READING PASSAGE:
+ + + +

Dear brothers and sisters in Christ,
Please feel the sorrow and the joy of service of our brother, the newly elected Bishop of Latakia Syria, Bishop Antoine Chbeir. Let’s work to assist him.
“Thank God, he puts you on my way ever since I was elected for serving the beloved diocese of Latquieh. I hope you’re doing well, as well as yours.
The situation in our diocese is quite well. We have to deal with the outflow of Christian and Muslim refugees both from Damascus, Alep and all over the country. But all is not gloom and doom, what is economically and existentially disastrous God turns it in a true spiritual richness. The Cathedral is almost full during the days of the week and packed on Sundays, where everybody is invited to coffee after mass. The daily mass is anticipated by the office prayer and followed by the rosary and “ya oum allah.” People spent almost two hours in a row in the church.
I undertook visits to the parishes of the diocese beginning with the distant ones especially those who were hard hit by the war, because my diocese is five times as big as Lebanon (55000Km2) and includes four departments: Tartus, Latquieh, Hama and Homs.

+ + + +

EXERCISE INSTRUCTIONS:
Answer these questions from the letter above:
(a) What is the name of the newly elected Bishop of Latakia, Syria?
(b) To what is everybody invited after mass on Sundays at the Cathedral?
(c) Which four departments does the diocese include?

+ + + +

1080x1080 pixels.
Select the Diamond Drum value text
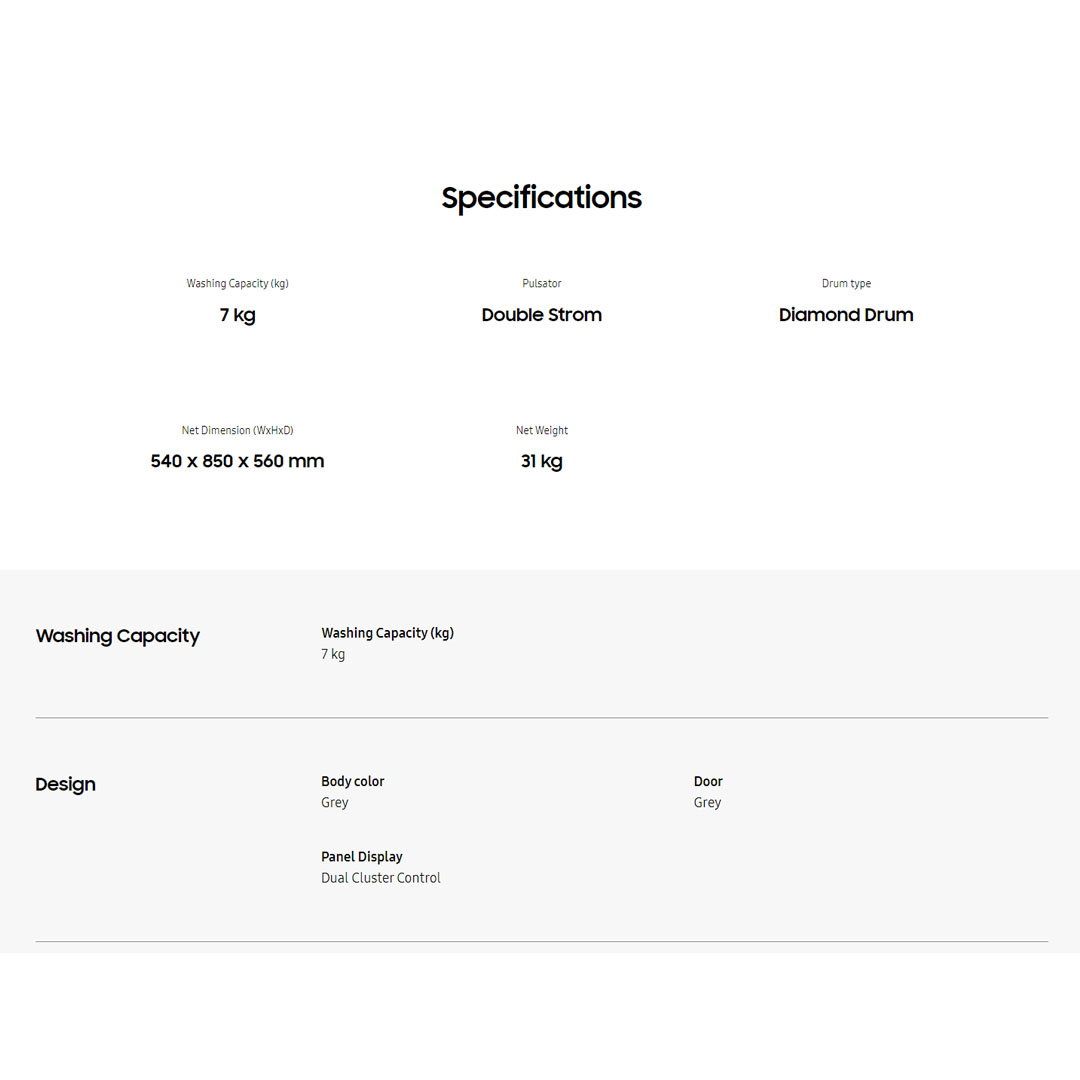(x=846, y=315)
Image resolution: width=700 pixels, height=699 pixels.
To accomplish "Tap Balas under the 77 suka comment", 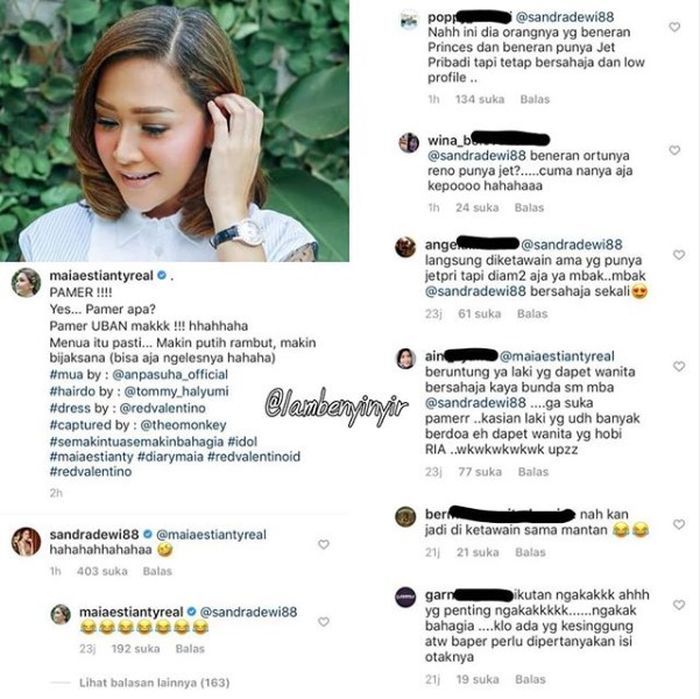I will pos(533,472).
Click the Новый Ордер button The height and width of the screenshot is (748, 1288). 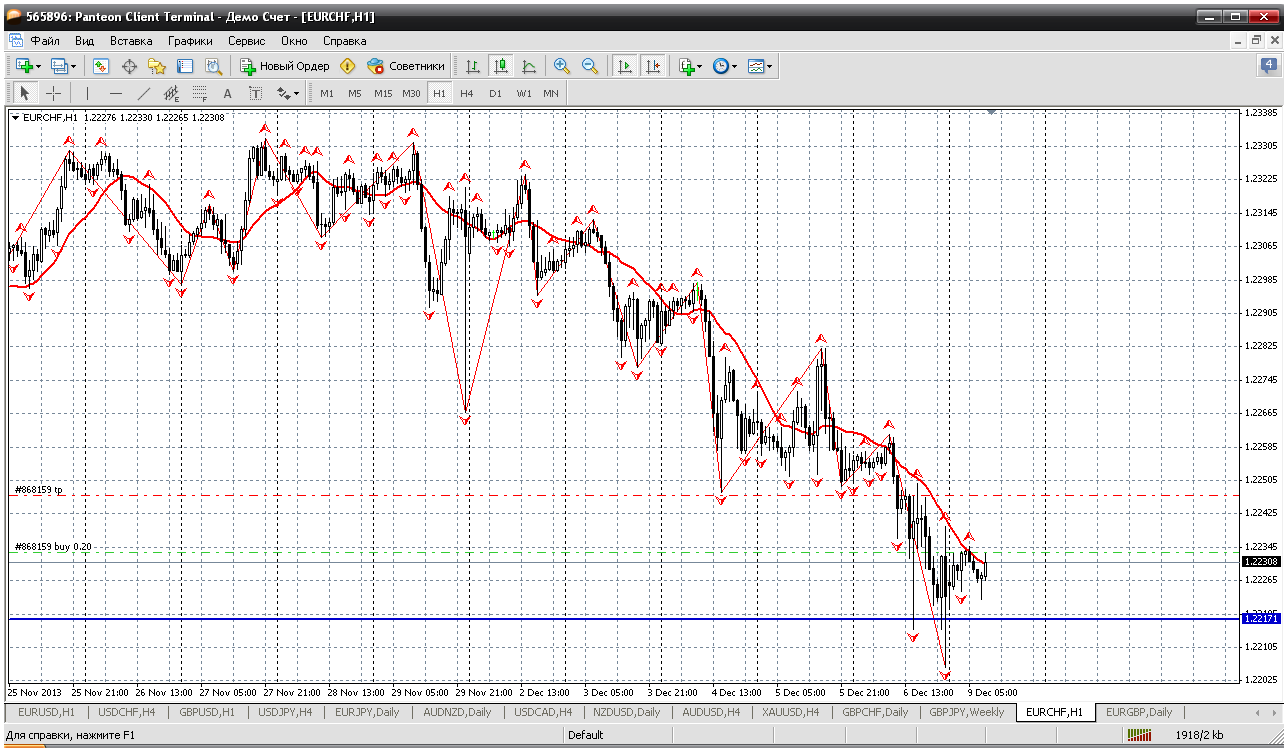(x=285, y=66)
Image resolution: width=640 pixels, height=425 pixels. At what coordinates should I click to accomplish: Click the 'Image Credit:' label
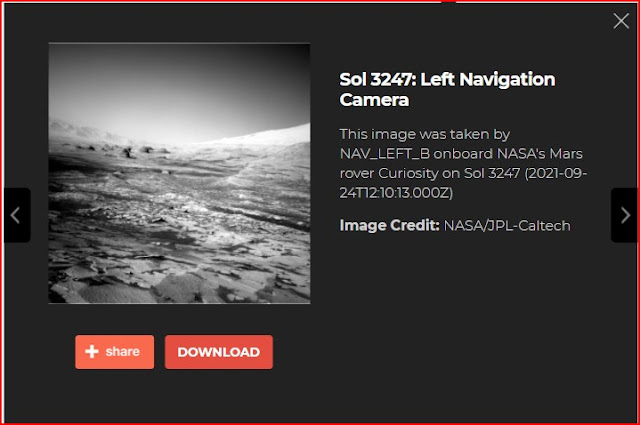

+ + + +

TASK OUTPUT:
(a) Bishop Antoine Chbeir
(b) Coffee
(c) Tartus, Latquieh, Hama and Homs